--- In qalam@yahoogroups.com, "suzmccarth" <suzmccarth@...> wrote:
>
> --- In qalam@yahoogroups.com, "Richard Wordingham"
> <richard.wordingham@...> wrote:
> It is quite conceivable that one person will keep data in pointed
> text and another person will keep data in unpointed text for the
> same language. In reality they both might use some points but not
> always the same ones. Sometimes preaspiration will be represented
> but more likely not.
>
> Wouldn't it be easier to have the vowel length overdot represented
> by one non-spacing codepoint and then that codepoint could be
> excluded for the purposes of data sharing and sorting? Maybe
tables
> have already been created to match up the pointed and unpointed
> syllabics. If so I would love to hear about it.
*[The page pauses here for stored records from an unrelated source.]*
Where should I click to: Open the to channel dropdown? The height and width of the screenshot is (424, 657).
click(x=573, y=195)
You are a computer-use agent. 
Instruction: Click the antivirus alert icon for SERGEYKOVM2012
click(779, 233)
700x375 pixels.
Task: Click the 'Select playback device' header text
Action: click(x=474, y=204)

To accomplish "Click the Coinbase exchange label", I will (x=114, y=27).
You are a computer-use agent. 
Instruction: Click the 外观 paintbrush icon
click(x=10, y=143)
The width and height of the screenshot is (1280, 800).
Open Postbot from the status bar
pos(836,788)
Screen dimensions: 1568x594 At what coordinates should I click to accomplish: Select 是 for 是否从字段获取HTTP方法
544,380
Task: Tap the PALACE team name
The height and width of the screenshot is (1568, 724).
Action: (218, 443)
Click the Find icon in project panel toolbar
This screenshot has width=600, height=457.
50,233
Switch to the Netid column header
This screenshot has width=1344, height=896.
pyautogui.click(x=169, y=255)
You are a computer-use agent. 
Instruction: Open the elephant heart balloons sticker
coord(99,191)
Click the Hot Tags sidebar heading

I take it you mean 'data searching' rather than 'data sharing'. One
wouldn't want to have to manually reenter length and labialisation
marks.

Doesn't look hopeful. Google distinguishes 'role' and 'rĂ´le' in
English, and Unicode-compliant applications ought to treat composed
characters and equivalent sequences identically.

In a bespoke application of course, the issue is little different
from case-insensitive sorting. For DIY applications, dropping the
pre-aspiration is the most difficult aspect. You might get more of
an issue for the long-vowel versus diphthong alternation.

You might like to try contacting Bill Jancewicz or Marguerite
MacKenzie if you haven't already. From their article 'Applied
Computer Technology in Cree and Naskapi Language Programs' at
http://llt.msu.edu/vol6num2/pdf/vol6num2.pdf , it sounds as though
there's a lot of activity devoted to converting between encoding
systems.

Richard.